===== Source data

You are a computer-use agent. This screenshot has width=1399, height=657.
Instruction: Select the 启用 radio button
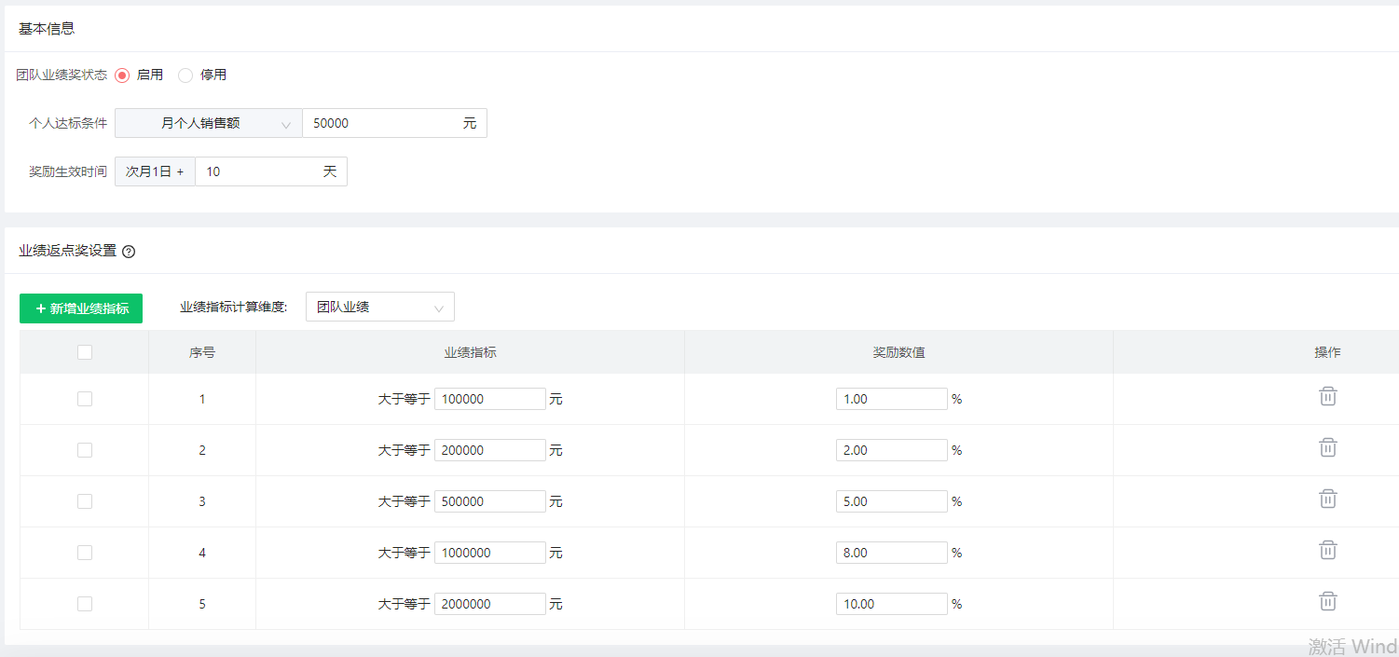(x=122, y=75)
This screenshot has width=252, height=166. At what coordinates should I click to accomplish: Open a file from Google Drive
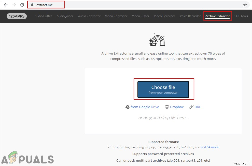coord(145,107)
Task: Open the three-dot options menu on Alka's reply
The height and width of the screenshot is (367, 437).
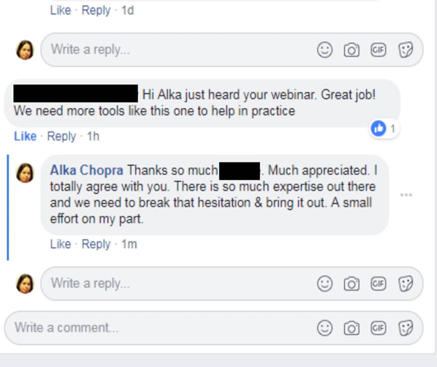Action: point(406,195)
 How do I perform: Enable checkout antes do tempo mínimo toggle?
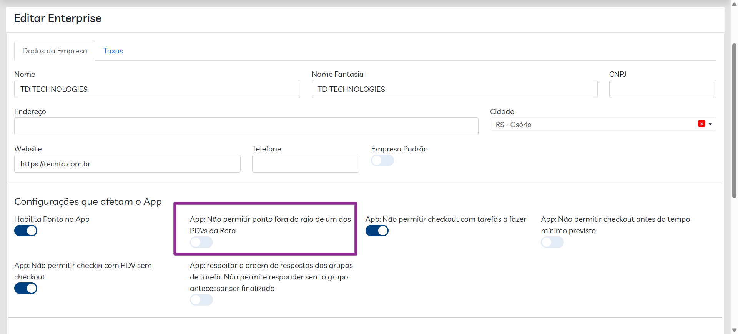552,242
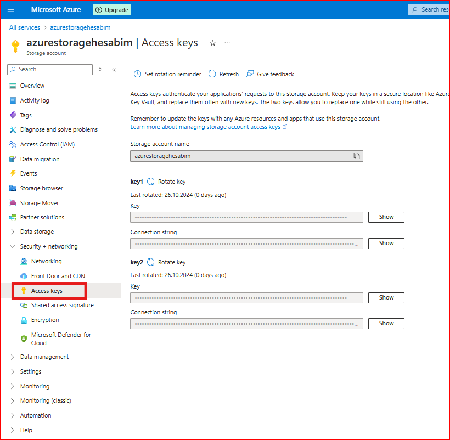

==========

**Work order**
Copy the data above line for line, skipping every picture.

**Task result**
You are a computer-use agent. This screenshot has width=1399, height=657.
Instruction: Select the 启用 radio button
(x=122, y=75)
This screenshot has width=252, height=166. At what coordinates should I click to accomplish: Open a file from Google Drive
coord(145,107)
Task: Open the three-dot options menu on Alka's reply
The height and width of the screenshot is (367, 437).
Action: point(406,195)
 How do I perform: Enable checkout antes do tempo mínimo toggle?
552,242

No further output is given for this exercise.